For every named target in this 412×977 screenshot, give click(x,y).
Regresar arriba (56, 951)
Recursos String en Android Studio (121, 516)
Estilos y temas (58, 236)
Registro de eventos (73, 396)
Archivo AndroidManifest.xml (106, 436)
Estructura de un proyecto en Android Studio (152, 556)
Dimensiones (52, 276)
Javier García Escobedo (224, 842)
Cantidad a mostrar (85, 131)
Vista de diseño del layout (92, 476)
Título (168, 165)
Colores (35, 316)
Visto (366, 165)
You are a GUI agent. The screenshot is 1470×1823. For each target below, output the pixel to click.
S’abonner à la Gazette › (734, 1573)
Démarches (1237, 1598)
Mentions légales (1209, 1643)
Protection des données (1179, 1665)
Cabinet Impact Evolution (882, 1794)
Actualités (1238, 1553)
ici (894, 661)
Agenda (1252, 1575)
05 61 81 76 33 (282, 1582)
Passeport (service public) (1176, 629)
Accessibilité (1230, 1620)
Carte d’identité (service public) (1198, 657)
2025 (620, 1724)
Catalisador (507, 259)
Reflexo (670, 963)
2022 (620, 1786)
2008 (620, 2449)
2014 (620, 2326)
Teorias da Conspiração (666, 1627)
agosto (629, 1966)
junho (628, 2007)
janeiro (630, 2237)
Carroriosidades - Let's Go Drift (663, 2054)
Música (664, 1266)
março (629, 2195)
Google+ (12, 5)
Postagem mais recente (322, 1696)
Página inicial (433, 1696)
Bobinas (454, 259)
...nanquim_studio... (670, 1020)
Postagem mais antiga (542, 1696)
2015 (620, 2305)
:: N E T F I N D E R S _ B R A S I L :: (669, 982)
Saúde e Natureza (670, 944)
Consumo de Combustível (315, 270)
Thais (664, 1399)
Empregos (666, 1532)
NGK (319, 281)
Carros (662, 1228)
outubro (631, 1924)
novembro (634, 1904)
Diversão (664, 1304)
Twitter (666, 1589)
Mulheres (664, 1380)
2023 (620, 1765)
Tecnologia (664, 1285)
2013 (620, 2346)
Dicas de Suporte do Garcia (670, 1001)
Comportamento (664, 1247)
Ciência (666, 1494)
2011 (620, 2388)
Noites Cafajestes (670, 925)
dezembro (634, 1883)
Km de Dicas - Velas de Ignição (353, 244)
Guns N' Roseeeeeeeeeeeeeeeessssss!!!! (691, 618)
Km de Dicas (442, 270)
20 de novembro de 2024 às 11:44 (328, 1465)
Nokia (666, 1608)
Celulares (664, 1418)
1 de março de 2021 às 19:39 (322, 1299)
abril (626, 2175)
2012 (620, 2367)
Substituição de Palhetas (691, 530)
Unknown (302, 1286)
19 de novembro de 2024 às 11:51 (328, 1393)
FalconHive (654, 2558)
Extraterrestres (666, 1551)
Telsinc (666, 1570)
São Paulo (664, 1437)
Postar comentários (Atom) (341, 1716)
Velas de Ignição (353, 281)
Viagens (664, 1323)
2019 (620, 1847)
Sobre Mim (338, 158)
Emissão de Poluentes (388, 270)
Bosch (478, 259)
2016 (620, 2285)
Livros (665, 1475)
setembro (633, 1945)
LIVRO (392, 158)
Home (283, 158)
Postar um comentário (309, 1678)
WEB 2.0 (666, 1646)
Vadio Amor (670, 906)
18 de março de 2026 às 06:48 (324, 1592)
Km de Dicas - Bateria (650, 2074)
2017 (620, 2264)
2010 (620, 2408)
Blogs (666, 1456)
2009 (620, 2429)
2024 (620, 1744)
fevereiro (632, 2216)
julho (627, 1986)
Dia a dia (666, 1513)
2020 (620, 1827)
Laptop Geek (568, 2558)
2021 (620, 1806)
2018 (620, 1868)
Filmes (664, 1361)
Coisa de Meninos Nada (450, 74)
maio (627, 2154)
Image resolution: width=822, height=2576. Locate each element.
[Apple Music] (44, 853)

::::::

## WHAT YOU NEED TO DO
Having output the line that contains "Comportamento (664, 1247)", stop. Every line before it, back to the first line of the data, must be reproduced exactly.

## WORKED SOLUTION
For every named target in this 412×977 screenshot, give click(x,y).
Regresar arriba (56, 951)
Recursos String en Android Studio (121, 516)
Estilos y temas (58, 236)
Registro de eventos (73, 396)
Archivo AndroidManifest.xml (106, 436)
Estructura de un proyecto en Android Studio (152, 556)
Dimensiones (52, 276)
Javier García Escobedo (224, 842)
Cantidad a mostrar (85, 131)
Vista de diseño del layout (92, 476)
Título (168, 165)
Colores (35, 316)
Visto (366, 165)
You are a GUI agent. The screenshot is 1470×1823. For each target below, output the pixel to click.
S’abonner à la Gazette › (734, 1573)
Démarches (1237, 1598)
Mentions légales (1209, 1643)
Protection des données (1179, 1665)
Cabinet Impact Evolution (882, 1794)
Actualités (1238, 1553)
ici (894, 661)
Agenda (1252, 1575)
05 61 81 76 33 (282, 1582)
Passeport (service public) (1176, 629)
Accessibilité (1230, 1620)
Carte d’identité (service public) (1198, 657)
2025 (620, 1724)
Catalisador (507, 259)
Reflexo (670, 963)
2022 (620, 1786)
2008 (620, 2449)
2014 (620, 2326)
Teorias da Conspiração (666, 1627)
agosto (629, 1966)
junho (628, 2007)
janeiro (630, 2237)
Carroriosidades - Let's Go Drift (663, 2054)
Música (664, 1266)
março (629, 2195)
Google+ (12, 5)
Postagem mais recente (322, 1696)
Página inicial (433, 1696)
Bobinas (454, 259)
...nanquim_studio... (670, 1020)
Postagem mais antiga (542, 1696)
2015 (620, 2305)
:: N E T F I N D E R S _ B R A S I L :: (669, 982)
Saúde e Natureza (670, 944)
Consumo de Combustível (315, 270)
Thais (664, 1399)
Empregos (666, 1532)
NGK (319, 281)
Carros (662, 1228)
outubro (631, 1924)
novembro (634, 1904)
Diversão (664, 1304)
Twitter (666, 1589)
Mulheres (664, 1380)
2023 (620, 1765)
Tecnologia (664, 1285)
2013 (620, 2346)
Dicas de Suporte do Garcia (670, 1001)
Comportamento (664, 1247)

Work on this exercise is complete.